When I was writing for TV in RP, I have always opened my dialogues “after the scene has already begun”. This way, I could inform the audience of what has happened before, the characters would discuss it, ponder it over here and there, maybe worry about the past action, and wonder what might happen because of it.
So, instead of:
“Magandang umaga, Kiko.”
“Magandang umaga naman, Kikay. Kumusta?”
This sort of exchange of words is lifeless. Empty. Static.
“Magandang umaga, Kiko. Akala mo di na titigil yung ulan, ano?”
“Oo nga, e. Mabuti nga’t nakauwi ng walang problema si Lagring”.
By putting an incident in the dialogues, the audience will pick-up the past action.

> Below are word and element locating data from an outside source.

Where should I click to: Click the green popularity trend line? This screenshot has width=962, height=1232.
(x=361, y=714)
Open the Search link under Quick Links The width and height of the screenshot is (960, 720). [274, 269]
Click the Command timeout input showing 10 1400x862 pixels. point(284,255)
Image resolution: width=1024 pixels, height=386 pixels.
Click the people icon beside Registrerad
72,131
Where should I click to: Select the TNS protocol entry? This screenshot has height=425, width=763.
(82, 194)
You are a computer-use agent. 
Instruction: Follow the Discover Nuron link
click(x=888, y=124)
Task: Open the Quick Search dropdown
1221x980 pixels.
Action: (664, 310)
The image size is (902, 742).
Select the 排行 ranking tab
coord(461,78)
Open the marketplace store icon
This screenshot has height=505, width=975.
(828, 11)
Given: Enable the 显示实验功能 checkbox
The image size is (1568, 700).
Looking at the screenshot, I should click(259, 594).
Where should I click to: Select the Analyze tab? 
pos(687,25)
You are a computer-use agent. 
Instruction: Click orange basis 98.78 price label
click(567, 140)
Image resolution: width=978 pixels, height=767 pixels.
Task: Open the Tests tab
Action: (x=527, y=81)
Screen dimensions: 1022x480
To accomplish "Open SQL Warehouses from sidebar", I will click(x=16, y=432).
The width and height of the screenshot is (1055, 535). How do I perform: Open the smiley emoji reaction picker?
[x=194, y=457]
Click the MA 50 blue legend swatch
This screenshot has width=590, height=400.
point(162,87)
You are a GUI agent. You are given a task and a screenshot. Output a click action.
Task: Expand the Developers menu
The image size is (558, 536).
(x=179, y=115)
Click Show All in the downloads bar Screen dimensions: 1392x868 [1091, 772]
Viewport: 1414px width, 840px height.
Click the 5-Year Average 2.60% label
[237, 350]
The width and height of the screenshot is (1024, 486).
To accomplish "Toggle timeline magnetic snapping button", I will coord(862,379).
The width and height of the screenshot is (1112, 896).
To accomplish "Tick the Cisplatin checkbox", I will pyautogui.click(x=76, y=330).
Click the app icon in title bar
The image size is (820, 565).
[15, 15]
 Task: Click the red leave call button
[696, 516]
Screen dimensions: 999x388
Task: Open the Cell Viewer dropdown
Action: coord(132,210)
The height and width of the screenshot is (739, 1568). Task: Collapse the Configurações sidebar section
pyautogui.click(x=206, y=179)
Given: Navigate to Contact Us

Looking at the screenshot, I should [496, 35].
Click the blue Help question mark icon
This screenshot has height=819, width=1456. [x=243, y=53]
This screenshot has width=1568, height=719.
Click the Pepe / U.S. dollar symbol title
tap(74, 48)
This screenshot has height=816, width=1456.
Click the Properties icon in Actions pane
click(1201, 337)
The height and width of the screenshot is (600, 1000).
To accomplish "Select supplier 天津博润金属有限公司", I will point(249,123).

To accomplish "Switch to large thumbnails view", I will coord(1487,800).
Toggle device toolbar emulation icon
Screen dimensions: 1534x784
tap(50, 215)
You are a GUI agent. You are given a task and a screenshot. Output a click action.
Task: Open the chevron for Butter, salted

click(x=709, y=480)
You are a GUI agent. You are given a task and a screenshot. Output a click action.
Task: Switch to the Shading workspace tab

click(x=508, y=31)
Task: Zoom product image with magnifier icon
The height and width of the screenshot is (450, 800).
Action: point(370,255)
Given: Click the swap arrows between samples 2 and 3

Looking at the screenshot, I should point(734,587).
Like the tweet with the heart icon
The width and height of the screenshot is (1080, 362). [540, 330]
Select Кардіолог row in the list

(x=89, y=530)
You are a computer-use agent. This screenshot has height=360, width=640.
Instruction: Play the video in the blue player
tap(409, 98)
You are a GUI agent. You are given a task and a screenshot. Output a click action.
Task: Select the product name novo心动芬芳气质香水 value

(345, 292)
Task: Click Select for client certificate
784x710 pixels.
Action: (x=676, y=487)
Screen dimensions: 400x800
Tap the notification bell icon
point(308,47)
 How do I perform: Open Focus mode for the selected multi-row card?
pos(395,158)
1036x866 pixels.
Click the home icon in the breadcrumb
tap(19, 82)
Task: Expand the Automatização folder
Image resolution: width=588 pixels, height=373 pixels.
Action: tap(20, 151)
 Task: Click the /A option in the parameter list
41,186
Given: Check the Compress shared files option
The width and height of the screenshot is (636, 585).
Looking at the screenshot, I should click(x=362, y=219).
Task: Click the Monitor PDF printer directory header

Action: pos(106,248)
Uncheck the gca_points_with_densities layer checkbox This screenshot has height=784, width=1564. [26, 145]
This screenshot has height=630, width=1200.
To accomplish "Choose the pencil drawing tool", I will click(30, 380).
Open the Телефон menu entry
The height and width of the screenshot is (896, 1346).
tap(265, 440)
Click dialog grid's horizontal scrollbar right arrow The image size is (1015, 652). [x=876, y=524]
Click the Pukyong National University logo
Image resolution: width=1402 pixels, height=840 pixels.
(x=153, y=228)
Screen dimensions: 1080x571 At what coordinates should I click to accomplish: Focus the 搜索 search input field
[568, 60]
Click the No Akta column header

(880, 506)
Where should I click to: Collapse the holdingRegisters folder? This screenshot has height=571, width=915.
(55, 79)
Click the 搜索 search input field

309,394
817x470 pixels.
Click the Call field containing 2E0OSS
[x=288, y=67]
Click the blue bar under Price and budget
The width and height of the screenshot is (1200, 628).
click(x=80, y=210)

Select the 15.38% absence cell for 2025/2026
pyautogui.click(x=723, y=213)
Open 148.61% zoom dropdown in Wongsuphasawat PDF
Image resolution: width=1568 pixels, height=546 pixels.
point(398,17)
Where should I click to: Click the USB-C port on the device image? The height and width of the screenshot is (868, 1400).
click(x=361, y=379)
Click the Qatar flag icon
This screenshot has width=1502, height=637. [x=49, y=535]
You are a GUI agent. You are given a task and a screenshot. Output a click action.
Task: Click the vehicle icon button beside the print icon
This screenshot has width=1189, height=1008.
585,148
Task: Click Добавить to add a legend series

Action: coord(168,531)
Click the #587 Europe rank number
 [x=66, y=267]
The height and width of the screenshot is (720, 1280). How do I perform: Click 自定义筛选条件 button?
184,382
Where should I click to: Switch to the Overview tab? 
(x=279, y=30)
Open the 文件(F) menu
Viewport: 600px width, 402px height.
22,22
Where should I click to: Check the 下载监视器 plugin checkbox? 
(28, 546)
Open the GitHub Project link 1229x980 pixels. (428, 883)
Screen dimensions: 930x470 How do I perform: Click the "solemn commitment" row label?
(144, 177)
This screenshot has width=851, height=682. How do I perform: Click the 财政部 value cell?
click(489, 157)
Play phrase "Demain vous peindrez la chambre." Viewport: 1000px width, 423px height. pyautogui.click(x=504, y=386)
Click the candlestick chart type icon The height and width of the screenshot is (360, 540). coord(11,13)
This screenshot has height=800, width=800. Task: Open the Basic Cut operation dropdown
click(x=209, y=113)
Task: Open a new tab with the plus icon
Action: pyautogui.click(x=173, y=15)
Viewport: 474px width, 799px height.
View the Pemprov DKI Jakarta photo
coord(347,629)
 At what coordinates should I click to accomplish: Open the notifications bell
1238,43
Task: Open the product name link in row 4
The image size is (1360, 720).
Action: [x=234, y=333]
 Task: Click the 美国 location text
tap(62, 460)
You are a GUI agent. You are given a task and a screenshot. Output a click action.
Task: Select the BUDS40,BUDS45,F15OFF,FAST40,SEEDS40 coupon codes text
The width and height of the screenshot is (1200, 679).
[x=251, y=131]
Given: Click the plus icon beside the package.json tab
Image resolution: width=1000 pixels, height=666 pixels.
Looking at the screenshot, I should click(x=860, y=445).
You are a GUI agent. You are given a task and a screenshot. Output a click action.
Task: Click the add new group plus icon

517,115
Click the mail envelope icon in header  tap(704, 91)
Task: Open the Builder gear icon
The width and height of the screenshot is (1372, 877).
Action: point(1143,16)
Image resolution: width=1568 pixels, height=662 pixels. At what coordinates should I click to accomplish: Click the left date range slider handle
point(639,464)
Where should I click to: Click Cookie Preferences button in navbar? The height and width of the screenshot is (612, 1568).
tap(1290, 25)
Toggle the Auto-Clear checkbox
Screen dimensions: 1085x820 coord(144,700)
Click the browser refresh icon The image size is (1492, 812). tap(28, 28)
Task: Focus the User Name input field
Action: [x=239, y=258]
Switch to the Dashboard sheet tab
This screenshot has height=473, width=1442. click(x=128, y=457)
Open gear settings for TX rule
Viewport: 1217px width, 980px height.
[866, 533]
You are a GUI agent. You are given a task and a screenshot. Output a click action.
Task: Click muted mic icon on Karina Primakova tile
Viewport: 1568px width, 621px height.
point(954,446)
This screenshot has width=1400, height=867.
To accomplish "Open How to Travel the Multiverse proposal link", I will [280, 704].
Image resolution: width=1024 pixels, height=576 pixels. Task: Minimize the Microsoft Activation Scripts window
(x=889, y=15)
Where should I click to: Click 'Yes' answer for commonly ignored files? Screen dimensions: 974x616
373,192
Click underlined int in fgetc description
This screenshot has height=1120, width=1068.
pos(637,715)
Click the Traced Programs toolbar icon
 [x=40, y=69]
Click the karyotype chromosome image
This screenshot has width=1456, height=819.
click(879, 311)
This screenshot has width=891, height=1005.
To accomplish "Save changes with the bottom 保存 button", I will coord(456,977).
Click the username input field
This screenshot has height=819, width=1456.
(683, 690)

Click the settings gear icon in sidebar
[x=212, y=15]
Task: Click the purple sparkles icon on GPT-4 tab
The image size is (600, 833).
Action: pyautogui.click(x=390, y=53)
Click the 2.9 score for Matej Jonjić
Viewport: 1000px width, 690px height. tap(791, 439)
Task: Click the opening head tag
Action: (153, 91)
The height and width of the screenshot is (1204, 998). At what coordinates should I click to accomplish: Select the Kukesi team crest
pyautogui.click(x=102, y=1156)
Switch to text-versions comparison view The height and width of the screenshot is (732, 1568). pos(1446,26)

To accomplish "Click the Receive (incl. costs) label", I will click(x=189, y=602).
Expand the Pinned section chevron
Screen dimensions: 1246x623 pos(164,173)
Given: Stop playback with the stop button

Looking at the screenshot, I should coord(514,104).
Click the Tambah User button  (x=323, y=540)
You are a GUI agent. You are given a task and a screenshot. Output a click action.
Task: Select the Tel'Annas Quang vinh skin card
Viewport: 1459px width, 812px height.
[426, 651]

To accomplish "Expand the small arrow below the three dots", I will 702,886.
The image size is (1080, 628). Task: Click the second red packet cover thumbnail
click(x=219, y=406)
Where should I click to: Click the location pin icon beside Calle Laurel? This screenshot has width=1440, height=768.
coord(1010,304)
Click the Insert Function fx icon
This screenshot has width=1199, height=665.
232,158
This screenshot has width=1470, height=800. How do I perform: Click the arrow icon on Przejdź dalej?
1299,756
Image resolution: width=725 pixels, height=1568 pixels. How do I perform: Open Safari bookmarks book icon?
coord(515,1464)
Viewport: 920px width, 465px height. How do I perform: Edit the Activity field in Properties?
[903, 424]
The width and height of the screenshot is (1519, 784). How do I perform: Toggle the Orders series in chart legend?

For smoothness, use connective words whenever possible.
“Tumakbo yung aso patungo roon sa tambakan ng basura!”
“Ano’ng klaseng aso?”
“Sigurado ka ba?”
“Oo, sigurado ako.”
• In TV and movie scriptwriting, SHOW, rather then TELL as much as possible. Use dialogues only to explain and to build interest and suspense – use only when necessary. Make the dialogues speed up the plot. Stress the visual. Use pictorial story-telling all the time.
• Avoid too much dialect. Suggest his nationality by using one or two foreign words, but don’t overdo it, unless subtitles will be used in the actual film. If the format is TAGLISH, finish all the english and don't insert the Tagalog in between. It will be too confusing to the readers or to the audience. So, if taglish is what the characters speak, spare us the agony. Please finish the sentence in full tagalog, then begin another sentence in English and finish the whole sentence in English. It will be wishy-washy to mix the tagalog and english together in one sentence. Avoid this as much as possible.
What leads to a better dialogue?
• Well-developed characters and contrasting characters will reveal their uniqueness. As a writer, you don’t even have to force the words. They will come out naturally.
• Listen how people talk in real life. Use the idea, but make sure that their conversation is arranged with splendor of order. Real life dialogues are meandering at times. This characteristic must not be included in your dialogue. Make the dialogues sound like in real life, but arranged artistically, and must move the plot forward, not hinder.
If you watch tagalog movies and/or tv shows, you will notice one very big problem. Almost always, if, say, there are two characters having a conversation, they would talk about something that they already both know from the past, and yet they are now talking about it because the writer’s intention is to inform the audience (expound) about this past. This strategy is a no-no. It’s purely schlock writing.
“Grabe ang tiniis natin sa buhay noon, di ba, Mystica?
Lasenggo si itay, labandera si inay. Tuwing uuwing
lasing si itay, laging sinasaktan
“At lagi tayong umiiyak, ate Auring, kadalasan ay
nakakatulog tayong walang laman ang sikmura at
may mga luha sa mga mata.”
This kind of dialogue is always used by many RP writers. Both the characters talking to each other knew all the facts from way back when, yet they are saying these facts to each other! What for? To inform the audience of the past. Isn’t this awful?
“Sino ang mag-aakalang makaka-ahon rin tayo
sa dati nating buhay? Hanggang ngayon ay hindi ko
pa rin maintindihan kung bakit naging lasenggo si itay.
At ewan kung paano hinayaan ni inay na saktan siya
ni itay nang paulit-ulit?”
“Kung hindi naging lasenggo si itay, hindi sana tayo
nagdanas ng katakut-takot na hirap sa buhay.
Naalala mo pa ba, kung paano tayo natutulog nang
walang laman ang ating mga sikmura?
This second alternative is more logical. The characters are reminiscing the past without the OBVIOUS unabashed spoon-feeding dialogues of the first example. Also, you'll notice how the two characters never addressed each other with their names. There is no need for that. When we talk to someone, WE DON’T SAY HIS/HER NAME each time we begin to say something like in the first example. As a writer, take note of this.
BTW, Madam Auring and Madam Mystica are both pop icons in RP. He-he-he. May ASIM pa silang dalawa. Damang-dama ko ang kanilang mga alindog. Sana, kayo rin.